Background: Dyspeptic symptoms are commonly reported complaints in clinical practice and are mostly the result of functional disorders. Empirical treatment with histamine H2-receptor blockers or gastroprokinetics for 2-4 weeks has frequently been proposed as first line management of these patients. The clinical trials which support the use of these agents, show a high variation in clinical success rate and benefit of these treatments.
Methods: The available clinical trials were evaluated, pooled where appropriate and subjected to a meta-analysis with the principal goal to provide valid treatment recommendations for patients with non-ulcer dyspepsia. In the present meta-analysis 19 studies on gastroprokinetics (cisapride, domperidone) and 10 studies on histamine H2-receptor antagonists (cimetidine, ranitidine) were included.
Results: Based on these studies, a total of 1540 patients were evaluated for histamine H2-receptor antagonists (verum n = 786, placebo n = 754) and 1235 patients for gastroprokinetics (verum n = 616, placebo n = 619).

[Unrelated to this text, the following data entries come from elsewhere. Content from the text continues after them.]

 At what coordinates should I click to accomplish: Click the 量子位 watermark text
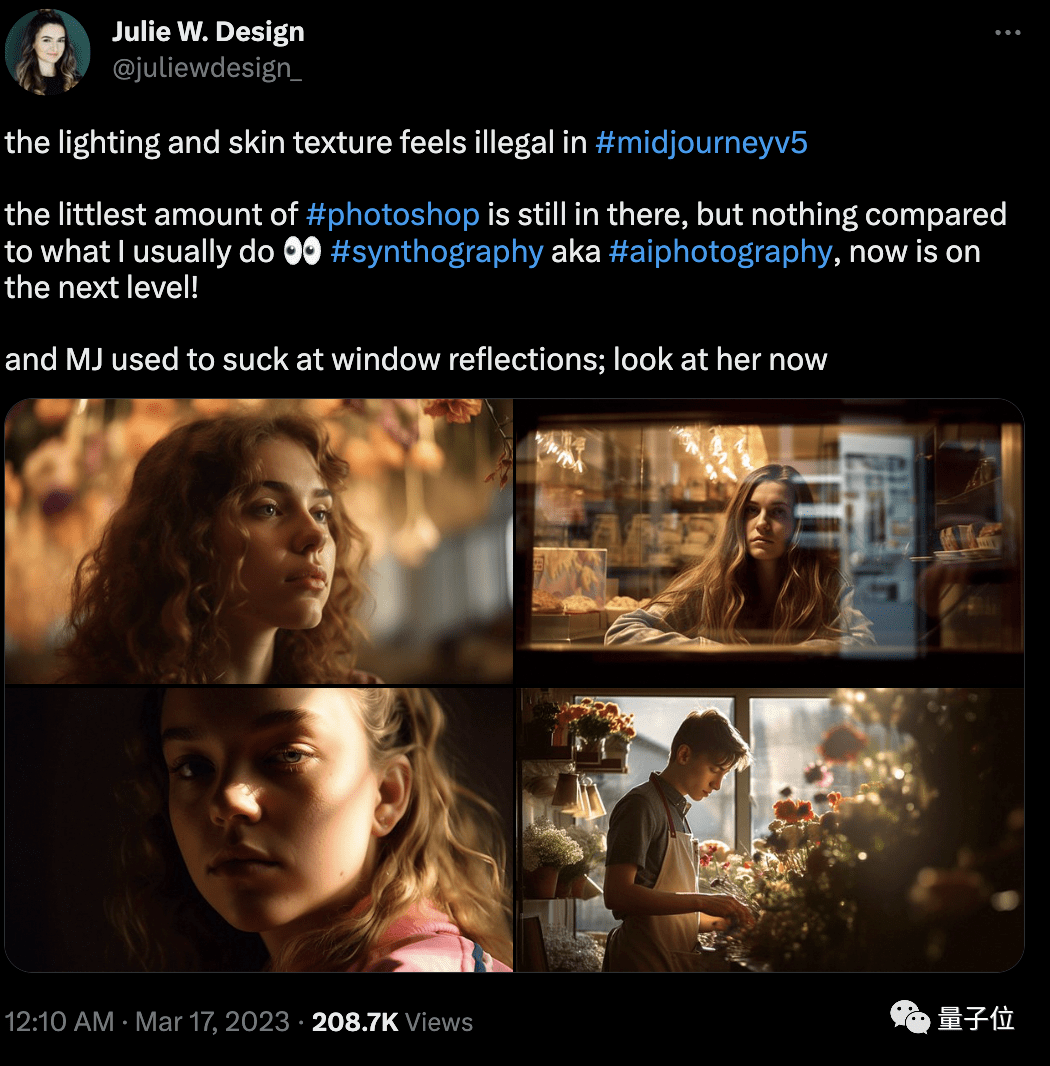pos(976,1018)
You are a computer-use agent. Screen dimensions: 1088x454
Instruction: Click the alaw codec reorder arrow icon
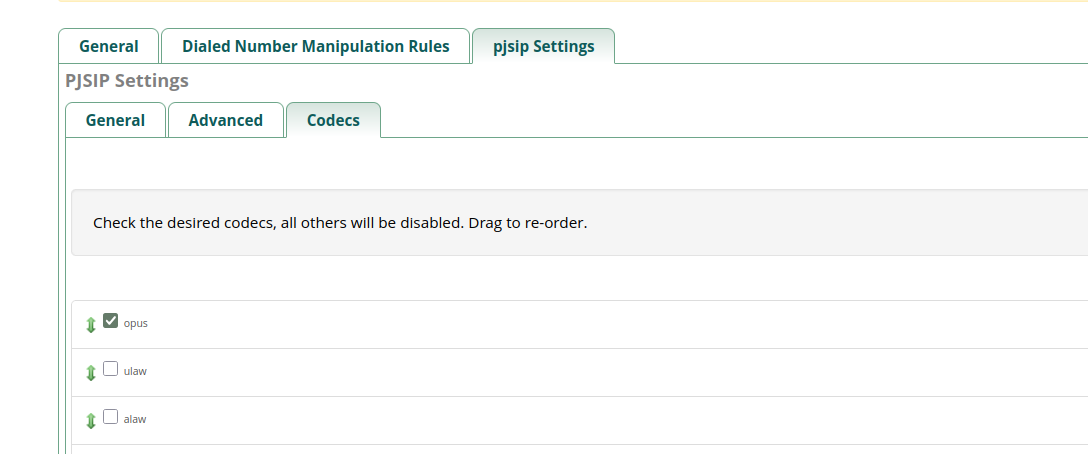tap(91, 420)
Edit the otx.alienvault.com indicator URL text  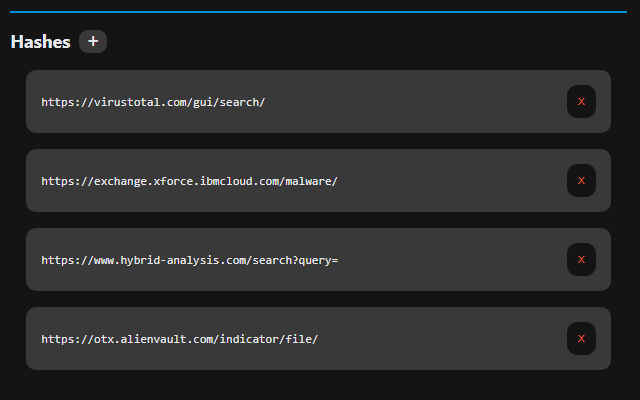[x=180, y=339]
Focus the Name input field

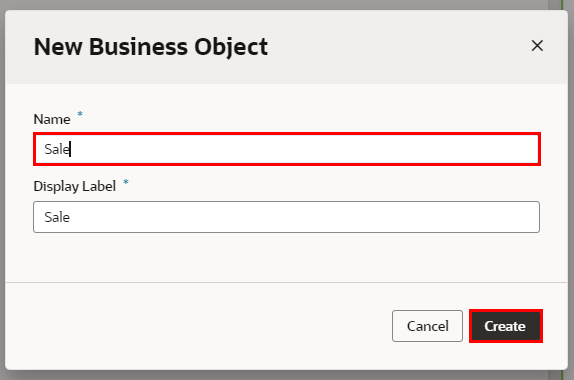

The probability for treatment success compared to placebo was 0.2026 (0.1261; 0.2791) for histamine H2-receptor antagonists and 0.4029 (0.3042; 0.5069) for gastroprokinetics.
Conclusions: Based on these data both treatments are significantly more effective than placebo in the symptomatic treatment of non-ulcer dyspepsia, with gastroprokinetics (cisapride, domperidone) being more effective than histamine H2-receptor antagonists (cimetidine, ranitidine).